3. By narrowing our field of vision, profiling can lead to the consequence of letting terrorists go undetected, because the terrorist may not be part of any known “profile worthy” group – e.g., the Oklahoma City bomber, Timothy McVeigh

The Solution
Our unique methodology for screening passengers can easily discern (independently of race, ethnicity, religious affiliation, age, and gender) the defining characteristics of human beings who are about to engage in terrorist acts.

The question is when will our government use true “hostile intent” through the “continuum of aggressive behavior” to identify potential terrorists? Only when observers focus specifically on “aggressive behavior” do the objective and culturally neutral signs of “aggression” clearly stand out, providing the opportunity to prevent these violent encounters.
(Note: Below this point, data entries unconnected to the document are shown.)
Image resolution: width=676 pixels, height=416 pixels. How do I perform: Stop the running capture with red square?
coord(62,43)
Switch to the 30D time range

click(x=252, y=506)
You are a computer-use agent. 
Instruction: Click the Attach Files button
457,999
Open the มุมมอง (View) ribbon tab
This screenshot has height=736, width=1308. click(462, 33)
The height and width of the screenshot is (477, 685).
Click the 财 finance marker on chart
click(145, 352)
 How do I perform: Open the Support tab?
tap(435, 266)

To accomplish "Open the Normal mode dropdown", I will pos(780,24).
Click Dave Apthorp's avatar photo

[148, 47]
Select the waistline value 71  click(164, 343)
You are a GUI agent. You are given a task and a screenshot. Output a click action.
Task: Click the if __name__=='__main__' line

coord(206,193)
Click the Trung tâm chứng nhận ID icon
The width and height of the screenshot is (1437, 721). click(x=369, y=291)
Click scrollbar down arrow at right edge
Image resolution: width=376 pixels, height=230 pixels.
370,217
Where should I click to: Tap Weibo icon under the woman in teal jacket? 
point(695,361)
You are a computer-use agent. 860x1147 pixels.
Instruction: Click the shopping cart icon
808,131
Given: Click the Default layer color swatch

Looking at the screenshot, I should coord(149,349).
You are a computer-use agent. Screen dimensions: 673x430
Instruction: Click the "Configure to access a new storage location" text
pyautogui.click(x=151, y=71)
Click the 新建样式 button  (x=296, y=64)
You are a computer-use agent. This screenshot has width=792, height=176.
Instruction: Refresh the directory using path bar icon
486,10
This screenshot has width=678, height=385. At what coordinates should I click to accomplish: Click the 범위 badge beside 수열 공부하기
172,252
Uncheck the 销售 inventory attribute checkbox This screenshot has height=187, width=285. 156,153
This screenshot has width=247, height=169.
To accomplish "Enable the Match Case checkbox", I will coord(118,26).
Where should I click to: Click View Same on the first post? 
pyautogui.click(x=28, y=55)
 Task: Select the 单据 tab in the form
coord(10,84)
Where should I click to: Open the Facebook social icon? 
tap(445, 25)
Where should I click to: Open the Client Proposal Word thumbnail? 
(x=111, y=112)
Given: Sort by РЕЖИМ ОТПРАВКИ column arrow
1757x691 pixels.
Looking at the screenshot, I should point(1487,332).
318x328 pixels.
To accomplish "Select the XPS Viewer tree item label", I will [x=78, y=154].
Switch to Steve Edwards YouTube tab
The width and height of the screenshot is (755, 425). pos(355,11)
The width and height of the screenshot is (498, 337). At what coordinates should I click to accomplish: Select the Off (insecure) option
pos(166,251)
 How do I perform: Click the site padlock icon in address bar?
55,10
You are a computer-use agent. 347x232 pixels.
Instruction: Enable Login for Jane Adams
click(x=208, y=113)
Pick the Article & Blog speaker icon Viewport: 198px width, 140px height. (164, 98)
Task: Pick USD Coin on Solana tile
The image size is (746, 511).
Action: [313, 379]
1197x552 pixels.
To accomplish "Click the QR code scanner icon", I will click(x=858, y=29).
This method will not only make all citizens safer, but will also pass the inevitable test of legal defensibility given probable action by the ACLU.

As our Government analyzes what went wrong regarding Abdulmatallab’s entrance into the United States, you can be assured that Al Qaeda is also analyzing how their plans went wrong. Who do you think will figure it out first . . . ?

Visit our blog at http://blog.AggressionManagement.com where we discuss the shooting at Fort Hood and the attempted terrorist act on Flight 253.

Comment by Tom Conley

January 27, 2010 @ 7:40 pm

The sad fact is the “Lessons Learned” were evident prior to the occurrence this horrific event. What we need is a bit more “Lessons Applied.” That is how we can prevent the next Fort Hood.